Abstracts

Rationale: Both Alzheimer’s Disease (AD) and epilepsy have distinct clinical symptoms but also share some overlapping pathophysiology. Presenilin 2 (PSEN2) gene variants increase the risk of early-onset AD, as well as heighten risk of unprovoked seizures versus age-matched non-affected individuals. Seizures in people with AD negatively impact cognitive function, worsen disease burden, and increase mortality. Antiseizure medications (ASMs) may be thus beneficial for AD, but studies of ASMs efficacy have been historically conducted in healthy, young adult rodents despite frequent use in older people with epilepsy. Few studies have addressed how advanced age and AD-related genetic risk factors additively influence seizure susceptibility and ASM efficacy. PSEN proteolytic capacity may be a novel regulator of presynaptic hippocampal kainate-type glutamate receptors (KARs), with PSEN deletion reducing KAR availability and synaptic transmission in vitro (Barthet et al 2022). We thus hypothesized that aged mice would be more susceptible to kainic acid (KA)-induced seizures and that the ASM, lorazepam (LZP), would be differentially effective advanced age mice that expressed an AD-related genetic variant in PSEN2 (N141I).

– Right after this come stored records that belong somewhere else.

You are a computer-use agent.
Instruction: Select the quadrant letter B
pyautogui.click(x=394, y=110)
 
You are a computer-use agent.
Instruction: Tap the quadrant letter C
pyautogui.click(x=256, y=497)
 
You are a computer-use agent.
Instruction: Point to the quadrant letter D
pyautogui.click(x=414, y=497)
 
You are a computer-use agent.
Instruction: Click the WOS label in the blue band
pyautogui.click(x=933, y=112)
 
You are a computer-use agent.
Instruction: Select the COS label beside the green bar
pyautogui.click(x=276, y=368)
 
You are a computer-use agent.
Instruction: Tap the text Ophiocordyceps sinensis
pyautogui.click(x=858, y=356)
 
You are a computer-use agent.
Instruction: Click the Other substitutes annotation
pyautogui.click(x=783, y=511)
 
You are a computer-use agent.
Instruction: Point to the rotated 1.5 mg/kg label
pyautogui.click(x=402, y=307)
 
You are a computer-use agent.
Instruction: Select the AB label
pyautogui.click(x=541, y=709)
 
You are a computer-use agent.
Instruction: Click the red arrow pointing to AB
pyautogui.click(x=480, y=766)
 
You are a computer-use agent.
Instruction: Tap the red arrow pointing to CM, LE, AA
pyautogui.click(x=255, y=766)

Methods: We sought to evaluate how genotype and advanced age influence seizure susceptibility. We chemically evoked seizures with the systemic low-dose repeated administration of the KAR agonist, KA, and quantified the latency to first seizure (SZ) and status epilepticus (SE) in 21-22-month-old male PSEN2-N141I versus WT mice. Upon convulsive SE onset, we randomized mice (n=5-7 treatment group/genotype) to either immediate LZP (2 mg/kg, i.p.) or vehicle intervention and recorded seizure activity for 60 min after intervention. We also quantified survival 24-hours post-SE to determine whether LZP intervention could differentially improve SE-induced acute outcomes.

Results: Despite receiving similar total KA (mg/kg), AD genotype (PSEN2-N141I) significantly increased susceptibility to SZ in aged mice (X²=11.9, p=0.0006), but did not affect time from SZ to convulsive SE. Immediate LZP treatment significantly reduced convulsive seizure burden regardless of genotype in aged mice. LZP administration to PSEN2-N141I mice improved acute survival during the 60 min SE monitoring period (4/7 survived with VEH treatment versus 7/7 with LZP administration, X2=3.82, p=0.05). However, there was no difference in 24-hour survival in either genotype or treatment group.

Conclusions: The AD-associated genetic risk factor, PSEN2-N141I, increased preponderance for chemically-evoked seizure but did not affect latency from SZ to SE in aged mice. Immediate LZP treatment significantly suppressed acute seizures, which normalized survival of aged PSEN2-N141I mice. This study establishes that the PSEN2-N141I variant increases susceptibility of aged mice to seizures. Further, this study demonstrates that ASM administration can improve acute seizure-related outcomes in advanced age individuals with AD-related genotypes.

Funding: This work was supported by a University of Washington Plein Center Scholarship for Aging Research (YP) and NIA R01AG067788 (MBH).